ACTIVITY: When a line in the records contains the string "will", copy that line.

DATA EXTRACTS:
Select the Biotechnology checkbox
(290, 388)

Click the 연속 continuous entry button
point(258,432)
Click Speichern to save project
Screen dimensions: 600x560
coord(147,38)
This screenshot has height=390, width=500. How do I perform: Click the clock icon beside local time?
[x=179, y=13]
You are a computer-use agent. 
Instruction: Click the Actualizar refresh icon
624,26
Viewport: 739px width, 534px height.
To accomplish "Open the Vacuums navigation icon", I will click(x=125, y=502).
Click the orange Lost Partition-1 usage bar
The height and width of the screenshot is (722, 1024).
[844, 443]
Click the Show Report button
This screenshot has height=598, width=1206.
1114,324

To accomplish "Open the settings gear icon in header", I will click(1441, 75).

---

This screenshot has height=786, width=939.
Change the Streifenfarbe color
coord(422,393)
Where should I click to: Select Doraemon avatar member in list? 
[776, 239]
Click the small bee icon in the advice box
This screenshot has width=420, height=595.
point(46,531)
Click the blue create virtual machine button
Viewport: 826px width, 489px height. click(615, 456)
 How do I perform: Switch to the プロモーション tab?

...

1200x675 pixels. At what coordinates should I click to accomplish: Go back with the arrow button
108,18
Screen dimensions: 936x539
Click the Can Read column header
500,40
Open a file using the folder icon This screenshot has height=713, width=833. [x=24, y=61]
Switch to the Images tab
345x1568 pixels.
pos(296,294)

RESULT FOR THIS EXERCISE:
To accomplish "Open the Vacuums navigation icon", I will click(x=125, y=502).
To accomplish "Open the settings gear icon in header", I will click(1441, 75).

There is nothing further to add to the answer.